Impact of Gut Microbiota on Intestinal Permeability

There is emerging evidence suggesting that the permeability of the intestinal barrier can be regulated by microbial community (72, 150–153). Several commensals have been demonstrated to have a beneficial impact on mucosal barrier integrity, while some other bacteria exert adverse effects (154).
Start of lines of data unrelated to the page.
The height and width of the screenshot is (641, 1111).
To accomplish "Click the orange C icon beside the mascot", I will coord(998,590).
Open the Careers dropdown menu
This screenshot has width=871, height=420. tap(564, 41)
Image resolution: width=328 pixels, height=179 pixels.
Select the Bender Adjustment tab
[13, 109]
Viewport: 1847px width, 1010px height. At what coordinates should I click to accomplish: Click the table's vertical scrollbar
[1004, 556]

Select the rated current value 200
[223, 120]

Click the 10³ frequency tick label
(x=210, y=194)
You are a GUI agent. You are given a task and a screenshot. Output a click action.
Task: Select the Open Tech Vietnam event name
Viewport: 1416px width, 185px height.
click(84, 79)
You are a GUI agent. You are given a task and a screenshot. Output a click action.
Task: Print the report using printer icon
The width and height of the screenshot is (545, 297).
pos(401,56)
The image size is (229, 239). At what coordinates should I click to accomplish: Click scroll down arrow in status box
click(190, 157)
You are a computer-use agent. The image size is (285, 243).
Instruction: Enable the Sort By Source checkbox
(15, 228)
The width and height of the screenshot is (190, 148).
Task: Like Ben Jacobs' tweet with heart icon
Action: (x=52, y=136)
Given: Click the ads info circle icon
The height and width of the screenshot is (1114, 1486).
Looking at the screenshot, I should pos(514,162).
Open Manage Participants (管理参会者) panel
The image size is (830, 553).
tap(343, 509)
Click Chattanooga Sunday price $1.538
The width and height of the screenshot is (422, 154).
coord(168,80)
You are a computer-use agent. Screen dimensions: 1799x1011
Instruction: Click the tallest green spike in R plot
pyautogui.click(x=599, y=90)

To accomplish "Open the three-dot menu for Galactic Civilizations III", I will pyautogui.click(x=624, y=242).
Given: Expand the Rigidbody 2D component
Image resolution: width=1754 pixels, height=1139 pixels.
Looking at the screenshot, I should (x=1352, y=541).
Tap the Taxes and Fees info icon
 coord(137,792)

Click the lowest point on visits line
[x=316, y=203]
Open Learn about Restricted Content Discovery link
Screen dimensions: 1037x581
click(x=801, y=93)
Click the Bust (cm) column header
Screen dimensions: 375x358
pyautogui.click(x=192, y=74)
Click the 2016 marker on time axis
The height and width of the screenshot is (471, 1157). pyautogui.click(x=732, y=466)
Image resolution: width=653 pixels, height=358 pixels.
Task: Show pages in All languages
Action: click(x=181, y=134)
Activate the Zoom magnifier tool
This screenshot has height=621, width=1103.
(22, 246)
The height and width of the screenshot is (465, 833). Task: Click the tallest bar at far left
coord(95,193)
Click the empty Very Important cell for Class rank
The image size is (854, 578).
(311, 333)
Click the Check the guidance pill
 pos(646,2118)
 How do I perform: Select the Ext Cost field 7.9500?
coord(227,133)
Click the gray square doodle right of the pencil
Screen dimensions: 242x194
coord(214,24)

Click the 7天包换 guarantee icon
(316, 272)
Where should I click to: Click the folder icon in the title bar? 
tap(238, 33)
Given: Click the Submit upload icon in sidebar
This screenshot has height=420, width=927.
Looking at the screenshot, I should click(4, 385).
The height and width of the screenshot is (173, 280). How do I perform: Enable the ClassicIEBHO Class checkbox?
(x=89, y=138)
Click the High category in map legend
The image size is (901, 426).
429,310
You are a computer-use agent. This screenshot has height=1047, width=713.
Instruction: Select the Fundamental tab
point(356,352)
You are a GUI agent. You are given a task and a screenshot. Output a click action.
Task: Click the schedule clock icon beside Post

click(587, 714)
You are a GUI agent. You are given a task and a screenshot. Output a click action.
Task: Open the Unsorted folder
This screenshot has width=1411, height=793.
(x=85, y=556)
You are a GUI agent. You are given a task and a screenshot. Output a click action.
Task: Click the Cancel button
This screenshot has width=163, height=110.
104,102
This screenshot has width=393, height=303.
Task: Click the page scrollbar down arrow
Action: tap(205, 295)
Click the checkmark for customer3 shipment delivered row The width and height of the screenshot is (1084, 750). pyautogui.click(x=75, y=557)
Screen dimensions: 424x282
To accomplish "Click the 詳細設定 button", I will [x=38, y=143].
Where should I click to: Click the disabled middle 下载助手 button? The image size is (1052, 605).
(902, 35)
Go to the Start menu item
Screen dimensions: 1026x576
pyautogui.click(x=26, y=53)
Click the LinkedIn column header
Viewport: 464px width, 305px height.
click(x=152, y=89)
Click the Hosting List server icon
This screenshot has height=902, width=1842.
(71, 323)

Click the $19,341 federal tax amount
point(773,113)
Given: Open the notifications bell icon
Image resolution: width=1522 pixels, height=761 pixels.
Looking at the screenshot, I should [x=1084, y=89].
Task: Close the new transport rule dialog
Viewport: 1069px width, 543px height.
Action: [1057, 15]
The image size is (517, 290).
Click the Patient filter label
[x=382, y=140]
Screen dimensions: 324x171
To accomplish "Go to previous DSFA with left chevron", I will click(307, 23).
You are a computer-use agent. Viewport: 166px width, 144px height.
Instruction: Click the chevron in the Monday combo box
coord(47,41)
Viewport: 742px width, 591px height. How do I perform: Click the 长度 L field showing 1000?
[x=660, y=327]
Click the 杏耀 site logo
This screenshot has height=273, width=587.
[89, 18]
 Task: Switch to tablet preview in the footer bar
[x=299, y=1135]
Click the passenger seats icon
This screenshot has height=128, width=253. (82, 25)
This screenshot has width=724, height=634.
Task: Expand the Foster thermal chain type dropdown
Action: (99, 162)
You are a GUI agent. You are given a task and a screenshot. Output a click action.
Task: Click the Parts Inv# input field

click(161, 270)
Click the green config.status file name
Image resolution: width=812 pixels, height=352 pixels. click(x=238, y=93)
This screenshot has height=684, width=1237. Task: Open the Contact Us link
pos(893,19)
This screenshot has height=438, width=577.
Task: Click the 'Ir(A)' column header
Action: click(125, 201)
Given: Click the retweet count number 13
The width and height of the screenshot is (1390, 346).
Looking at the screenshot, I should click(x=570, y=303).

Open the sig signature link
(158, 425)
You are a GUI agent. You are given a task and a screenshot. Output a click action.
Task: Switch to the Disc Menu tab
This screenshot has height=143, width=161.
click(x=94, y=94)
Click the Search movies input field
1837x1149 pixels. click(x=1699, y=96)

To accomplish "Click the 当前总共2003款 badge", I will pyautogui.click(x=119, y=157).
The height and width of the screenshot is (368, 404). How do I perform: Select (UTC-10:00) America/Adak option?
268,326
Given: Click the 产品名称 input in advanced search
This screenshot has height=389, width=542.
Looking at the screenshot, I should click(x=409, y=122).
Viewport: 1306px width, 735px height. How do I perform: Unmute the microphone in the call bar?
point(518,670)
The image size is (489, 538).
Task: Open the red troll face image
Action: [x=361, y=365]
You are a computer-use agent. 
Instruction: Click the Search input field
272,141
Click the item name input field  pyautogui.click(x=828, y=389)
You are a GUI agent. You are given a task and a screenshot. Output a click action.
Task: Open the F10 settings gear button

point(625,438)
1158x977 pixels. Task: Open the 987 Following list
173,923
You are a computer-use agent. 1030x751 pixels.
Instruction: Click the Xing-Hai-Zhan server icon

In recent years, a considerable amount of studies have recognized a negative correlation between butyrate-producing species and the risk of T1D, as already mentioned above (27, 32, 34, 36). These butyrate-producing species have been reported to have a pivotal role in the maintenance of intestinal barrier integrity. It was identified that butyrate could reduce gut permeability by promoting the assembly of tight junctions (TJ) (155) as well as inducing mucin synthesis (131), and the role of butyrate in restoring TJ barrier was achieved by affecting the expression of TJ proteins comprising claudin-2, occludin, cingulin, and zonula occludens (ZO) proteins (156). Despite the great variability of intestinal microbiota associated with T1D, most published studies have found that Bacteroides were positively associated with T1D development (24, 27, 28, 30, 32, 34, 38). These bacteria are able to ferment glucose and lactate to propionate, acetate, and succinate (157), which cannot induce the biosynthesis of mucin-like butyrate (158). Conversely, these bacteria would reduce the assembly of TJ and generate an increase in gut permeability, eventually promoting the T1D-associated autoimmunity (27, 150). Collectively, the bacteria capable of converting lactate to butyrate contribute to increased mucin synthesis and TJ formation, thereby facilitating gut health. In contrast, bacteria metabolizing lactate to other SCFAs are related to impaired TJ with a consequential increase in gut permeability and result in the onset of T1D (27). Certain producers of lactate may produce net butyrate (159); thus, these bacteria may also be of great significance for the intestinal barrier function. For instance, Bifidobacterium longum subspecies infantis, lactate-producing bacteria, were demonstrated to have the capacity to protect intestinal permeability (160). Several bacteria with probiotic effect including Lactobacillus johnsonii N6.2 (57), B. lactis (161), Lactobacillus rhamnosus and Lactobacillus reuter (162), and Lactobacillus plantarum (163) were also reported to be able to decrease intestinal permeability (164).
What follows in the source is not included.